#### Required action
Find the string "list" in the records. Copy every line it appears in.

★ ★ ★ ★

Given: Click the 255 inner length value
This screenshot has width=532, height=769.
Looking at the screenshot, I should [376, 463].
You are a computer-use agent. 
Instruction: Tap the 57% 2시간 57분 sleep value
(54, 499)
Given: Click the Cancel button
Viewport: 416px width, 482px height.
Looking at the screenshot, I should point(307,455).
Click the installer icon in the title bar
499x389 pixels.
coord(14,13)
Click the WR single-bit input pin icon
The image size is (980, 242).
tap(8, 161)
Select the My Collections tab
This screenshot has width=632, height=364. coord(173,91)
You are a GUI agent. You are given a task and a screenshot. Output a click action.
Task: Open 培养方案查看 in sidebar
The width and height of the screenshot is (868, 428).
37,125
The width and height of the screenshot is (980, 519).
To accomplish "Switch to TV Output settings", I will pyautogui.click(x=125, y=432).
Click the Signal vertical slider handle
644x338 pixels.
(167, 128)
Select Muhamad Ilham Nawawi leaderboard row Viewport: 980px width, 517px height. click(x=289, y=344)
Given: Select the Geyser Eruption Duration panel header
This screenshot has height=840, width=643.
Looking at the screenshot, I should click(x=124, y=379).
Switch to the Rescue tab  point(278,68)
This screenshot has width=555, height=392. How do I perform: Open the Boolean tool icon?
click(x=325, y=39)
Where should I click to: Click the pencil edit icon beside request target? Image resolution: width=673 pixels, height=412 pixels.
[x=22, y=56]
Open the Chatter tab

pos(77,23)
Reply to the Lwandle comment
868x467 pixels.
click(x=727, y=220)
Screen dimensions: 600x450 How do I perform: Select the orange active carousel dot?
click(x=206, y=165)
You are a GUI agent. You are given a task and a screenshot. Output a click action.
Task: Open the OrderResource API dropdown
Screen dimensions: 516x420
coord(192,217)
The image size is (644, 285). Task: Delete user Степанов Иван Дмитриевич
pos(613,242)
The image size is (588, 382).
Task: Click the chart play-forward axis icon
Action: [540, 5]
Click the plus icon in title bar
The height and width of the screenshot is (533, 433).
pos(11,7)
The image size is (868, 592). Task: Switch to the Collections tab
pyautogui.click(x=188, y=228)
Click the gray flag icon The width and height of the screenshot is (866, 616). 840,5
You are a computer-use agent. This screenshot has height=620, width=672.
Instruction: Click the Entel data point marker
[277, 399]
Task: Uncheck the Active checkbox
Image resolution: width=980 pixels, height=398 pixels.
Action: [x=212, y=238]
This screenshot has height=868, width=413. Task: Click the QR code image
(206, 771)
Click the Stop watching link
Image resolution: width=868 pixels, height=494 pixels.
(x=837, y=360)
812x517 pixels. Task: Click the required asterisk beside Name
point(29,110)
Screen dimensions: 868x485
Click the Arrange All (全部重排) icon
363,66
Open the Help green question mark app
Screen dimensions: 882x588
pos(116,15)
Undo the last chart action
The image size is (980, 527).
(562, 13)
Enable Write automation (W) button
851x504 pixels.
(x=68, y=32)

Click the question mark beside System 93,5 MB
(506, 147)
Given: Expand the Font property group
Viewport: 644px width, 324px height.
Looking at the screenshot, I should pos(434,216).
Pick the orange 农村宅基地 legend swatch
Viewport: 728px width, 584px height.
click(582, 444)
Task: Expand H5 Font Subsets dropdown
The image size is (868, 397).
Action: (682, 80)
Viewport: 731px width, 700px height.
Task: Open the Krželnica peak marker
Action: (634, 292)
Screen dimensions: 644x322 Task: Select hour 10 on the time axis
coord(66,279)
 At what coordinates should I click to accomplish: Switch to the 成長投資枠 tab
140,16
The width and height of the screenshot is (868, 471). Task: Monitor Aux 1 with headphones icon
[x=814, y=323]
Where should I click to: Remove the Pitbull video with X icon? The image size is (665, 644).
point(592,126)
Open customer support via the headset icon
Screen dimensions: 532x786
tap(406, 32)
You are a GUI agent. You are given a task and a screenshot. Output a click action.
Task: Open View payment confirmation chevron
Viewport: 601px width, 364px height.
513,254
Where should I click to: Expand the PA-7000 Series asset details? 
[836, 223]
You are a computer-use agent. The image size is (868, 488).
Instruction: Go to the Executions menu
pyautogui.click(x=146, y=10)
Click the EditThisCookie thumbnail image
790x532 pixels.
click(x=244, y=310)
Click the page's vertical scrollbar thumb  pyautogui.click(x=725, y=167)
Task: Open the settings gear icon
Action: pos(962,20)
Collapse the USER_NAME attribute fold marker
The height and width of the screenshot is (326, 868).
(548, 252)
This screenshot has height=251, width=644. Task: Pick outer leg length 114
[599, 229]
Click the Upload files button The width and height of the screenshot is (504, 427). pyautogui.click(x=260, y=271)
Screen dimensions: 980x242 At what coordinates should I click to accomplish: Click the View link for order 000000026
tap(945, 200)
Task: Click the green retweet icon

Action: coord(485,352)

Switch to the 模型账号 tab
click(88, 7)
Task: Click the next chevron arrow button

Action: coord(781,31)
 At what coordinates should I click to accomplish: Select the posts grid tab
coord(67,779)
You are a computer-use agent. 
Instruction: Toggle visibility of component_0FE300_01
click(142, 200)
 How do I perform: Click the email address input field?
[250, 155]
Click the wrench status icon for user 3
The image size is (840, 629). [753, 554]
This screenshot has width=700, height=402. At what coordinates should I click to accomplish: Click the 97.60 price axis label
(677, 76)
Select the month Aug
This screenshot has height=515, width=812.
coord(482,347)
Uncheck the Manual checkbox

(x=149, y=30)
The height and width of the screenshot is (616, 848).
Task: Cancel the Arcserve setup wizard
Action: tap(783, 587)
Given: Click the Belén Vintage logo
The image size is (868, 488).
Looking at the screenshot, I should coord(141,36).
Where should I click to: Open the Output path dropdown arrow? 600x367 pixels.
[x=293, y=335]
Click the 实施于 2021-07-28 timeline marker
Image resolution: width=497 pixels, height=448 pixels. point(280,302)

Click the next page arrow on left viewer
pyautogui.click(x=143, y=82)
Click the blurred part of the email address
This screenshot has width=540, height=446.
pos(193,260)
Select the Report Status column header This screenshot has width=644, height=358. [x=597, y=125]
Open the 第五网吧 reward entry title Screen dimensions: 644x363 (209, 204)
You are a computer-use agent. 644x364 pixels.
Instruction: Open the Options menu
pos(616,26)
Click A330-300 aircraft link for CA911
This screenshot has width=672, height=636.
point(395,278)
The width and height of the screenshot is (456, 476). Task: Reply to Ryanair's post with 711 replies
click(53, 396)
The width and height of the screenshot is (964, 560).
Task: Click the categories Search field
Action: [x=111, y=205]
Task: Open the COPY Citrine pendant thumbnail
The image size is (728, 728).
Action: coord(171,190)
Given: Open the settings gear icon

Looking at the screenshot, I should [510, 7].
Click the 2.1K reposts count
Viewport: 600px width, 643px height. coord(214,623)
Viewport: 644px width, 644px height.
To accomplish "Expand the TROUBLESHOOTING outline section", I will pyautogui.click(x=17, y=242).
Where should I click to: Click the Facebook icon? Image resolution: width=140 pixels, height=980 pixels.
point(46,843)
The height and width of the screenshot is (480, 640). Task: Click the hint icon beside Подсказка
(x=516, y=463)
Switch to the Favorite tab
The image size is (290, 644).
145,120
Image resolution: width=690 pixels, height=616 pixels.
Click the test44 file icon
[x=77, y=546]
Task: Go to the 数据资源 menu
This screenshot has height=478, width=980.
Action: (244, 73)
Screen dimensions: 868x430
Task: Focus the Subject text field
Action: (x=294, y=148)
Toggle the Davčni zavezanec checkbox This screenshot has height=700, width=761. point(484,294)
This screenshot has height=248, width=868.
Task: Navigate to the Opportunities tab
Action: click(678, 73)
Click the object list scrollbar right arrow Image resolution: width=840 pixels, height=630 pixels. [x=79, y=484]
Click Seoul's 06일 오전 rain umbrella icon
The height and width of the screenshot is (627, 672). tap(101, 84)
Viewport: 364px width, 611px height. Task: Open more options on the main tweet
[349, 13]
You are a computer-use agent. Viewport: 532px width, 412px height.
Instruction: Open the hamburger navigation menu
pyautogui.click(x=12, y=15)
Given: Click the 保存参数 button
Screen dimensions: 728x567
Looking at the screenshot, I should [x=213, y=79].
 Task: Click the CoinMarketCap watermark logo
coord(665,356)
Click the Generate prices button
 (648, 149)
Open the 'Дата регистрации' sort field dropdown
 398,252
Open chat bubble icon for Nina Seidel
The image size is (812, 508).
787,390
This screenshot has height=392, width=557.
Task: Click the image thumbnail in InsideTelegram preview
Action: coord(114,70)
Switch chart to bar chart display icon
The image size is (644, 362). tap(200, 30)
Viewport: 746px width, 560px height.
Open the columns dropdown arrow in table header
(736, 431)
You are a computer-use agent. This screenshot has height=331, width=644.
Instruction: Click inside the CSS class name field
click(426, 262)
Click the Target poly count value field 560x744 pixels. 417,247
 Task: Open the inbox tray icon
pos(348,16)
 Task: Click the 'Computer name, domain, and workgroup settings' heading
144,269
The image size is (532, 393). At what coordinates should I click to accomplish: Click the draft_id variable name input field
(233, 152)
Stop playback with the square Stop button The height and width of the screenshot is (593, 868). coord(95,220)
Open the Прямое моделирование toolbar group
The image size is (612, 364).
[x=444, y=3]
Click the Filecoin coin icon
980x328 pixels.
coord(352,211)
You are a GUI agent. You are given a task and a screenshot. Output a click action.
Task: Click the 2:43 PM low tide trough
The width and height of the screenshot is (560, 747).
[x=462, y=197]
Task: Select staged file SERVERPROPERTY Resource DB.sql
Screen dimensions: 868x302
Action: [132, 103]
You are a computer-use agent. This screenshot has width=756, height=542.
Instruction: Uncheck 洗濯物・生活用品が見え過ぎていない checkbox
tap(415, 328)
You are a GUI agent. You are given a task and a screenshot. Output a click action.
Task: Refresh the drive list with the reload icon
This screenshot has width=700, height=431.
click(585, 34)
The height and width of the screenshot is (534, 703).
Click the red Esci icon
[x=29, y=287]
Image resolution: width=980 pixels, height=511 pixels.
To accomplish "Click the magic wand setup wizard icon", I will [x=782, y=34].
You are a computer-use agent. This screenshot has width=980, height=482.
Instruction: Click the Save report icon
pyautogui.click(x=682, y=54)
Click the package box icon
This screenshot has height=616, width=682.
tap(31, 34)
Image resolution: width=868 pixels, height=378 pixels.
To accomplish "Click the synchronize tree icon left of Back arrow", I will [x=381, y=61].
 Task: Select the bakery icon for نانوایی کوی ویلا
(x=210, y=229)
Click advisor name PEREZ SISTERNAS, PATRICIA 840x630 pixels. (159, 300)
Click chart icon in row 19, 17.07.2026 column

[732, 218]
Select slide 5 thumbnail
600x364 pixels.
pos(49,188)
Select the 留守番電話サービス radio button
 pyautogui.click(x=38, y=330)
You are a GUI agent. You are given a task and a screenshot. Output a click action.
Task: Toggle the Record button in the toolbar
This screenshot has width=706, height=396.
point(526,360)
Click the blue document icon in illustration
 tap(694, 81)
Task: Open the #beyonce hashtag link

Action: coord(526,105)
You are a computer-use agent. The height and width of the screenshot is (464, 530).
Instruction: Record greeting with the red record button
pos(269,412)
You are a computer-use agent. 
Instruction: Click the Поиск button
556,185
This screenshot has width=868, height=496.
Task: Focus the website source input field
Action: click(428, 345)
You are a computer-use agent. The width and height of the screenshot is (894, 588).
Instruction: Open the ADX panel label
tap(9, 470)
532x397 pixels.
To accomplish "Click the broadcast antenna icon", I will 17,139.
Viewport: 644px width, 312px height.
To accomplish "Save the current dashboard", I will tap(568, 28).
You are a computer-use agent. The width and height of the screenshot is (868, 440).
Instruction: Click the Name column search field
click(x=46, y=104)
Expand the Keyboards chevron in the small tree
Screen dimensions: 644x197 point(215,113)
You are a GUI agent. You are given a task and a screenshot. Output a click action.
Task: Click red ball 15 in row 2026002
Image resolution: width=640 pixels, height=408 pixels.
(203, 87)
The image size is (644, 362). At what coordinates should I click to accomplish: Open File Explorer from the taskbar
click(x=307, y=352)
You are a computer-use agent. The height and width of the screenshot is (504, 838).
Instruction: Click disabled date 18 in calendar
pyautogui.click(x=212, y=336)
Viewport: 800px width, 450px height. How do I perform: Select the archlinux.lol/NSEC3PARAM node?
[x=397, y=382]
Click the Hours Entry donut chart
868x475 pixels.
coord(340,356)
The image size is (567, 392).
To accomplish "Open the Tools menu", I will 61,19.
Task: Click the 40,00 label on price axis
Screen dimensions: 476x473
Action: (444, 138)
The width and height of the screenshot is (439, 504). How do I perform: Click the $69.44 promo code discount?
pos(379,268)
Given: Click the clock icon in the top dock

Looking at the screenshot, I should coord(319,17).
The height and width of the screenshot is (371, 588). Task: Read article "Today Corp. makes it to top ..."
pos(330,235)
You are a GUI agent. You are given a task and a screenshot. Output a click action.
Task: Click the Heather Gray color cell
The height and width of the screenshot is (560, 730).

★ ★ ★ ★

#### Written solution
Click the object list scrollbar right arrow Image resolution: width=840 pixels, height=630 pixels. [x=79, y=484]
Task: Refresh the drive list with the reload icon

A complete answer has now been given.